19 Juil Multiplex PCR for clinical diagnosis
The rapid, sensitive, and reliable diagnosis of infectious diseases has gained great importance in recent times. The application of conventional microbiological techniques, which require the growth of microorganisms for their subsequent analysis, has come to be complemented by the application of molecular diagnostic methods. Currently, the polymerase chain reaction (PCR) is the most sensitive and most frequently applied. In particular, in the case of pathogens that are difficult to culture in vitro or that show slow growth, as well as all those infections attributable to different agents, PCR has provided great value for molecular diagnosis.
Standardizing and optimizing individual PCR applications has allowed the development of variants of this same method. In this context, the development of the so-called multiplex PCR has made it possible to explore a wide variety of industrial and molecular diagnostic applications, since it allows different amplifications belonging to different targets to be simultaneously amplified in a single reaction tube. Multiplex PCR consists of numerous sets of primers within a single PCR mix. This means that the generated products are specific for different DNA sequences.

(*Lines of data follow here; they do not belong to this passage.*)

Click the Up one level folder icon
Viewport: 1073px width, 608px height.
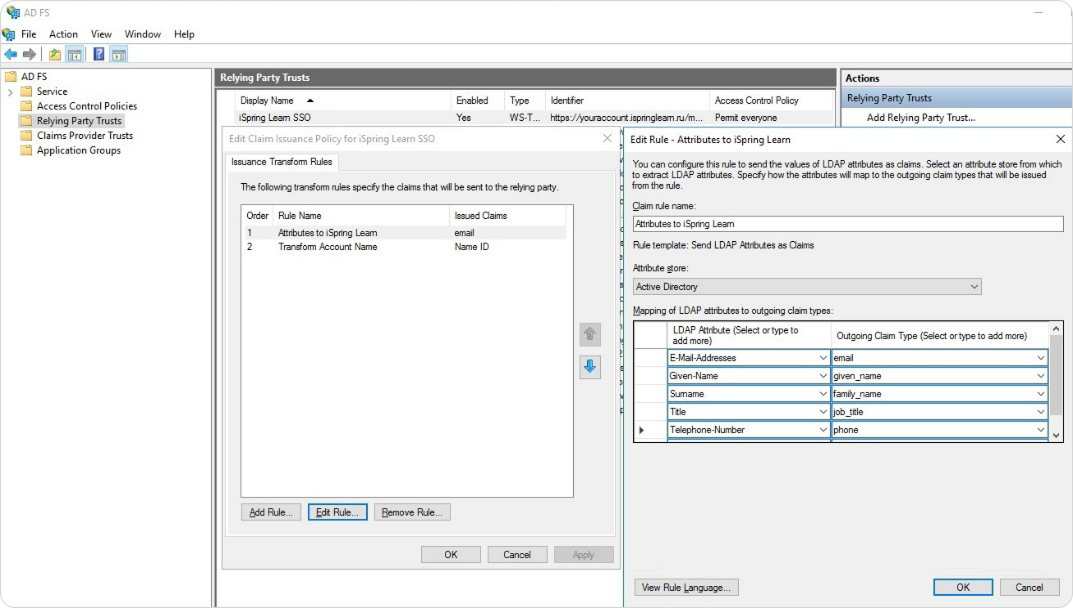tap(55, 54)
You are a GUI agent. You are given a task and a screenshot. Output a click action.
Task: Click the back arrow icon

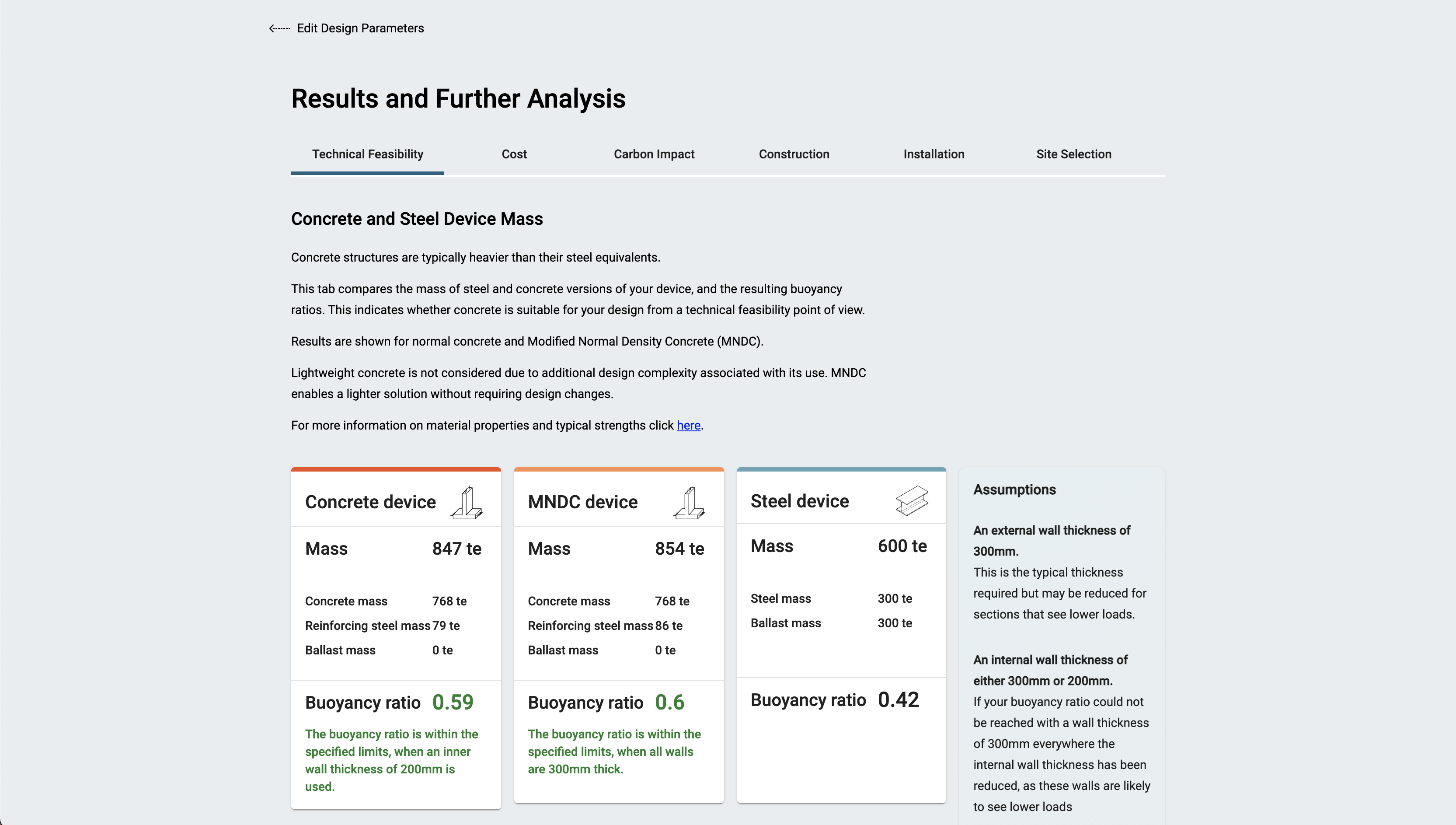pyautogui.click(x=279, y=28)
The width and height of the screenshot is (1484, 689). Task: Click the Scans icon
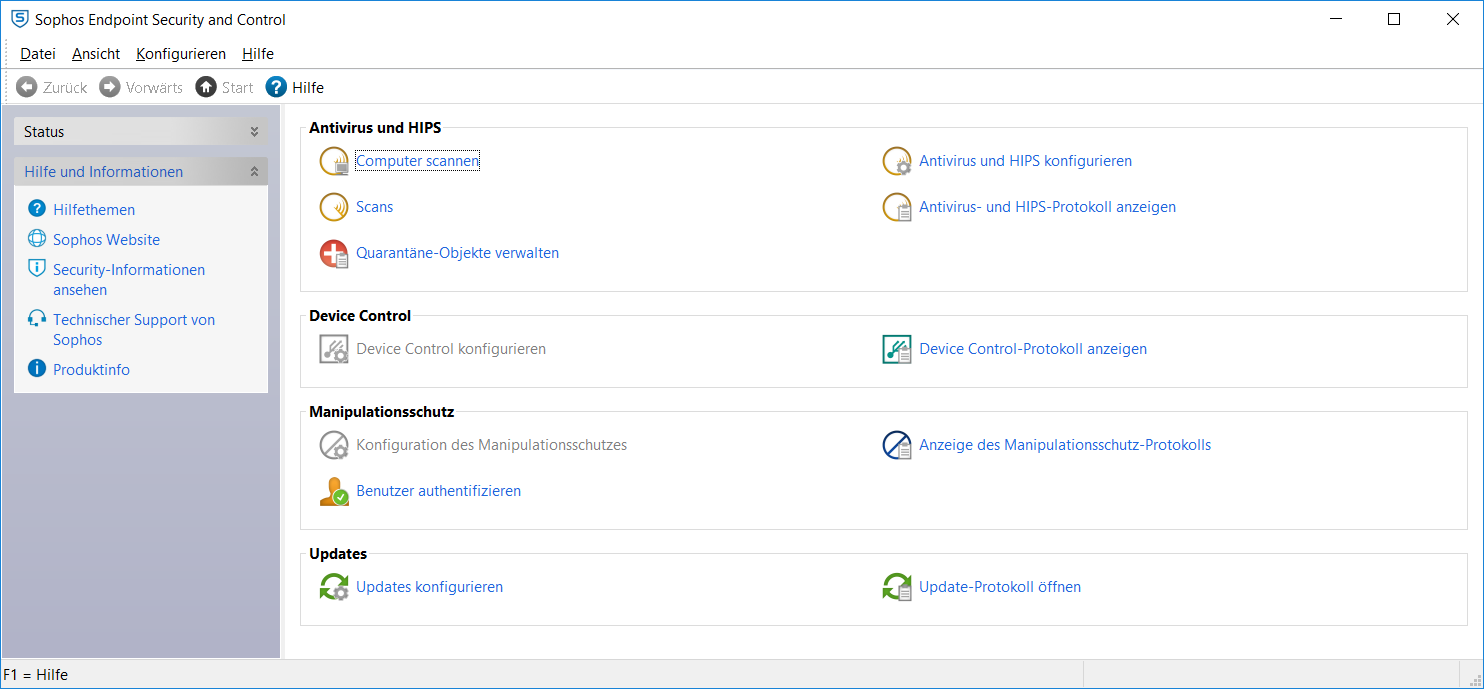334,207
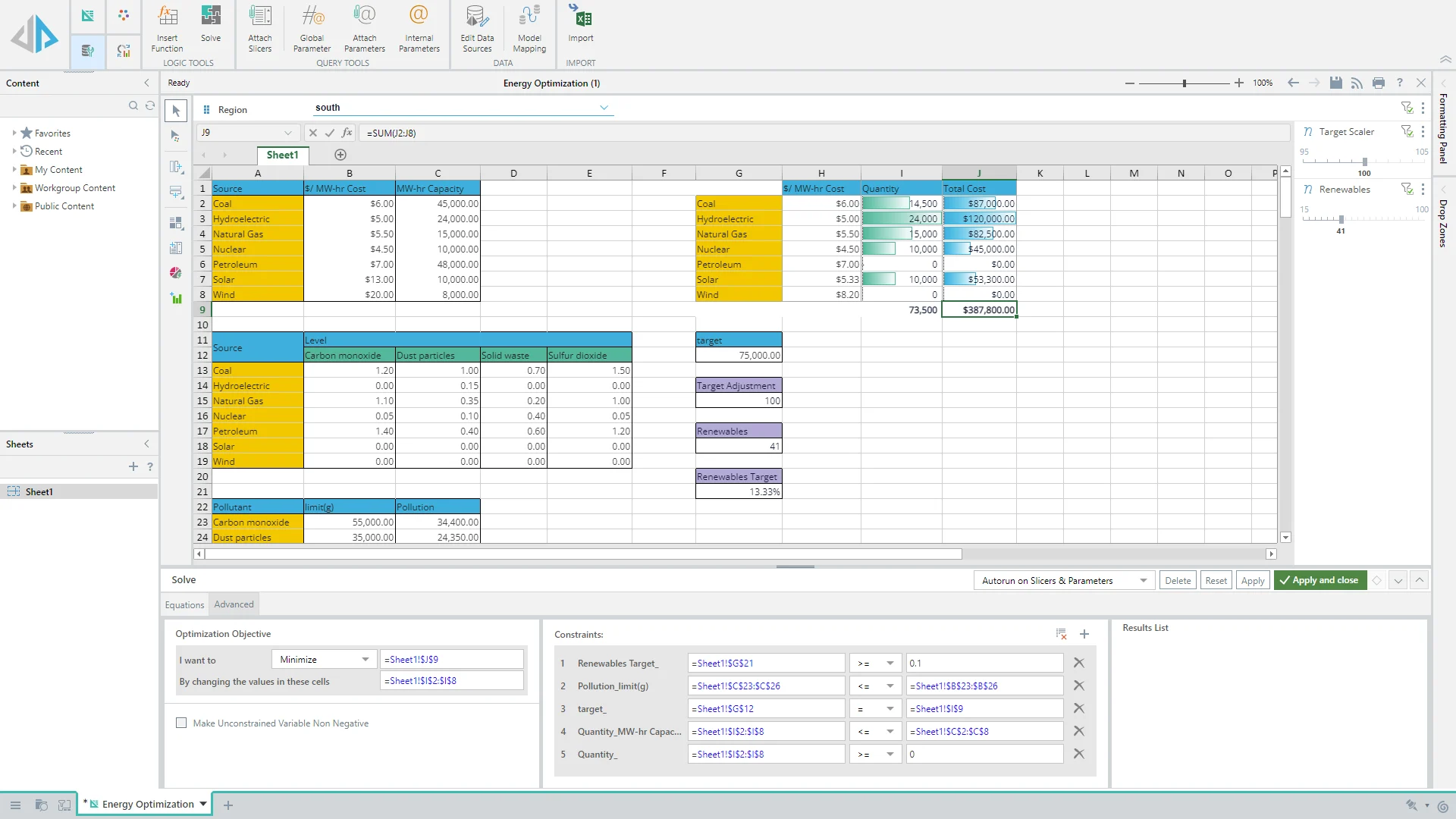This screenshot has width=1456, height=819.
Task: Open the Minimize objective dropdown
Action: tap(324, 659)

Multiplex PCR has been successfully applied to the routine diagnosis of some pathogens. In turn, multiplex PCR protocols have been developed using real-time PCR, a methodology that combines PCR with the use of fluorescent markers so that the amount of DNA studied can be known and/or the presence of variations can be detected. genetics. Real-time multiplex PCR has been applied in many areas such as the detection of genetically modified organisms, the detection of pathogens, and typing of different strains of fungi, bacteria, and yeasts. In the epidemiological field, its importance grows when using real-time multiplex RT-PCR due to the feasibility of increasing the simultaneous detection of more than one virus by means of its RNA in a single reaction, taking advantage of the similarity of symptoms, among other parameters. characteristic of different diseases such as for example, COVID-19 and Influenza. The use of traditional epidemiological investigation techniques together with an individual real-time RT-PCR or its multiplex variant enables the detection of incipient infections, as well as the identification of asymptomatic infections. From 2020 to date, real-time RT-PCR multiplex assays have been used as a method to increase the diagnostic capabilities of COVID-19 by combining multiple genetic targets in a single reaction.

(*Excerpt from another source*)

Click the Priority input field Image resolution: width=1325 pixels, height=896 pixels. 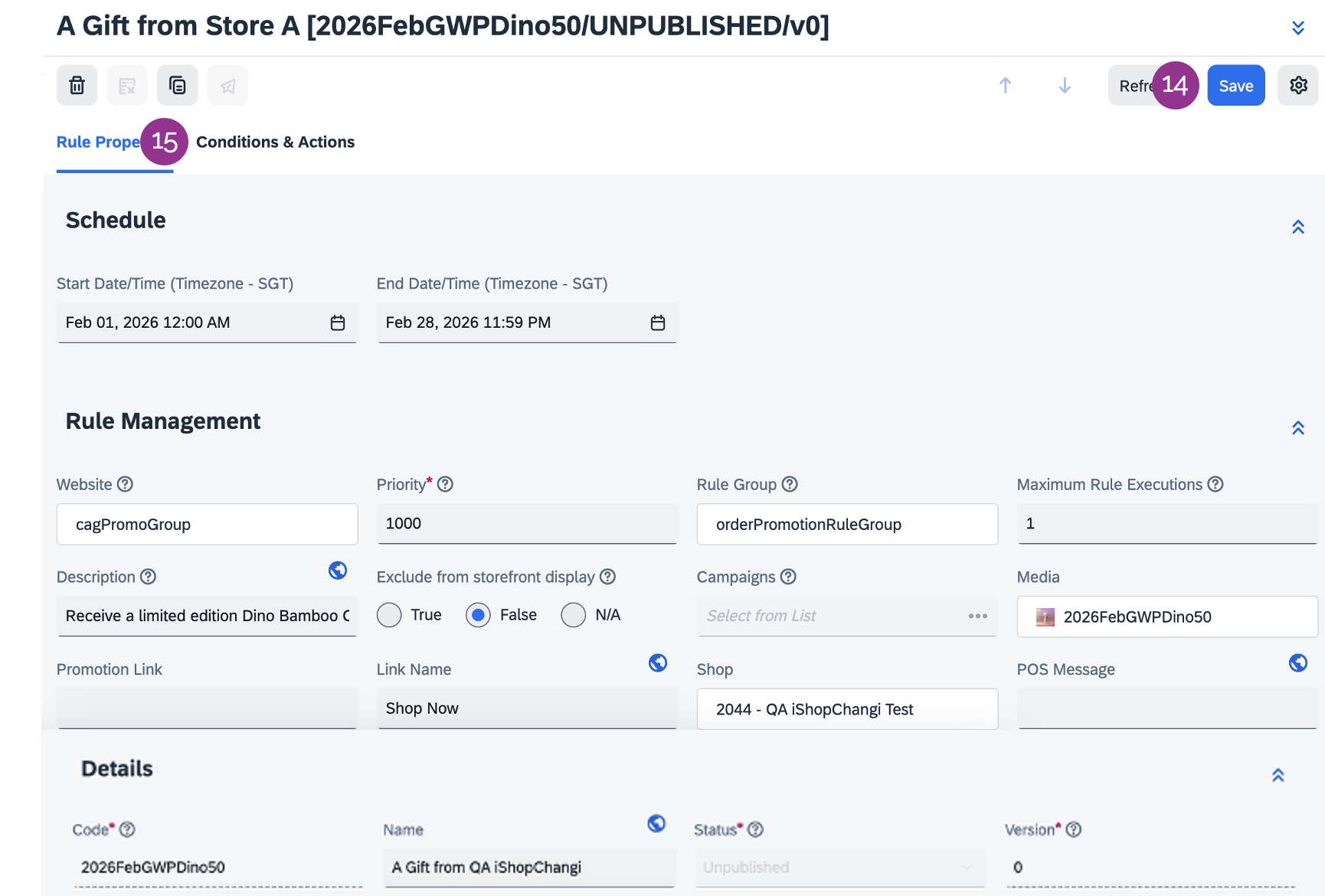526,524
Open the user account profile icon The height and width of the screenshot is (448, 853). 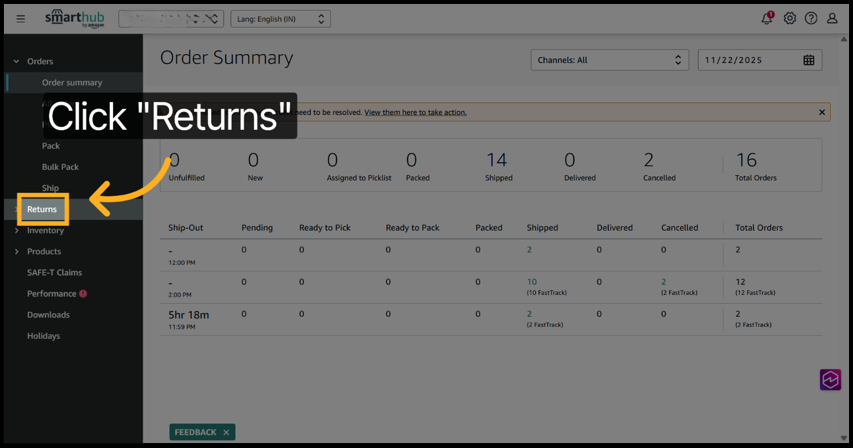click(832, 18)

The benefits of multiplex PCR can be substantial in laboratories where repeat analysis of similar sample types and the same objectives are required. Advantages include gaining more information with limited starting materials, its cost-effective nature, time savings, and increased yield. Essentially, by targeting multiple sequences at once, additional information can be obtained from a single test run that might otherwise have required additional reagents and more time to perform. Furthermore, false negative results are often revealed in multiplex assays, which may not have been detected in PCR with a single amplification target. This is because each product provides an internal control for the other amplified fragments.
TAAG Genetics offers a wide variety of multiplex real-time PCR and RT-PCR kits for simultaneous amplification and qualitative detection of multiple targets, such as pathogens and spoilage in food from beverage, food, cosmetic, and pharmacological samples. and post-sanitation environmental samples, as well as kits for the detection of viruses such as SARS-CoV-2 and Influenza by means of viral RNA, using multiplex real-time RT-PCR from nasopharyngeal, oropharyngeal, nasal, saliva, or swab samples. environmental, in low or high-complexity clinical analysis laboratories; without sacrificing specificity, sensitivity, or reproducibility. This technology is ready-to-use as all necessary reaction components are provided, minimizes reagent usage, and helps to significantly reduce prices so more samples can be run with the same budget.